Wie der Verlag mitteilt, wurden ihm seine Manuskripte abgenommen, darunter wichtige Kapitel der Biografie. Diese wird am 10. Dezember trotzdem im riva Verlag erscheinen, teilt der Verlag nun mit.
Bei Ling befand sich am 3. November 2010 auf der Durchreise von Frankfurt über Peking nach Taipei (Taiwan). Am Morgen seiner Ankunft am Flughafen in Peking wurde er beim Verlassen des Flugzeugs an der Luke von über 20 schwerbewaffneten Polizisten empfangen und in Gewahrsam genommen. Nach zwei Stunden erst teilte ihm die Wachmannschaft mit, dass man in der Hauptstadt einen Befehl erhalten habe. Demnach dürfe er keineswegs den Anschlussflug der Air China CA 189 um zwei Uhr nachmittags nach Taipei nehmen, für den er bereits eine Bordkarte hatte.
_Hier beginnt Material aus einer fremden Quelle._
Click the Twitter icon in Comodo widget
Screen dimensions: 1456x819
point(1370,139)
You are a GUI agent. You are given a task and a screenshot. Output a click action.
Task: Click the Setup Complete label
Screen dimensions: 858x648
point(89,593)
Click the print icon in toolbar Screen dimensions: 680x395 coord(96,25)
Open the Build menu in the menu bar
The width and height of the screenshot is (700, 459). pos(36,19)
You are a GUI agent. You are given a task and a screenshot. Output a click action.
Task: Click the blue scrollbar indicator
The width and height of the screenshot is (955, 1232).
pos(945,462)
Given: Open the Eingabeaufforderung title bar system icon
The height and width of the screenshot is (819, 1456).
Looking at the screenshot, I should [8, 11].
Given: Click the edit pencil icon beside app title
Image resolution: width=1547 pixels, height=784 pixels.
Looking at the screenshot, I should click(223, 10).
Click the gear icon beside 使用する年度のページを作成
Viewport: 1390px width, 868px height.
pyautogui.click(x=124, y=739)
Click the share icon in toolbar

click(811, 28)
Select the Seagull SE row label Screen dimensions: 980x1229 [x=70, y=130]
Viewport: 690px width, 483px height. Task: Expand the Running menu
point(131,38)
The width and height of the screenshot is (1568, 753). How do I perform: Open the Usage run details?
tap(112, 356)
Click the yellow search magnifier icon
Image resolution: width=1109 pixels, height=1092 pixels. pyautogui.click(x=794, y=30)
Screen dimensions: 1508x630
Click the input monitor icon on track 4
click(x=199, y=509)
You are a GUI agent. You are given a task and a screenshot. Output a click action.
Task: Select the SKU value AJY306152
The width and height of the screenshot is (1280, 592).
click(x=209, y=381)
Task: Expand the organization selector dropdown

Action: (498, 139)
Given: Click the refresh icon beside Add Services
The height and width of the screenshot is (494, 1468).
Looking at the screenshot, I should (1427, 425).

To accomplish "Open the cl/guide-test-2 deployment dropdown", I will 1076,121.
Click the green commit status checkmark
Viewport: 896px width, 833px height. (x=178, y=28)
Anschließend wurde er zu derselben Maschine gebracht, mit der er gerade angekommen war und musste mit dem Flug CA 931 der Air China von Peking zurück nach Frankfurt fliegen.
Bei Ling über den Vorfall: „Obwohl ich keinen Widerstand leistete, packten mich die Polizisten und zerrten mich zu einem ihrer Lieferwagen, mit dem sie mich zum Flugzeug brachten. Als mich die immer noch ungefähr 20 Polizisten in den Wagen schoben, verrenkte ich mir den Rücken. Während des Fluges wurden die Schmerzen immer schlimmer. Ich hätte an einer Diskussionsveranstaltung der Dongwu-Universität teilnehmen sollen. Mein Gepäck wurde am Pekinger Flughafen von der Polizei eingezogen. Im Koffer befanden sich vor allem Manuskripte meiner Biografie über Liu Xiaobo.“
Liu Xiaobo sitzt in einem Gefängnis 500 Kilometer von seinem Zuhause in Peking entfernt. Der chinesische Dissident und Präsident des PEN-Clubs unabhängiger Schriftsteller in China wurde zu elf Jahren Haft verurteilt. Der Vorwurf: Untergrabung der Staatsgewalt. Am 10. Dezember erhält der Kämpfer für Menschenrechte den Friedensnobelpreis.
Sein enger Freund, der Schriftsteller und Dissident Bei Ling, hatte mit ihm den PEN-Club in China gegründet. Auch er wurde von den chinesischen Sicherheitsbehörden verhaftet und ins Gefängnis gesteckt. Bei Ling wurde freigelassen, weil sich namhafte Schriftstellerkollegen wie Günther Grass oder Susan Sontag für ihn einsetzen. Jetzt schreibt er die ganz persönliche Biografie von Liu Xiaobo und den gemeinsamen Kampf gegen das übermächtige Regime.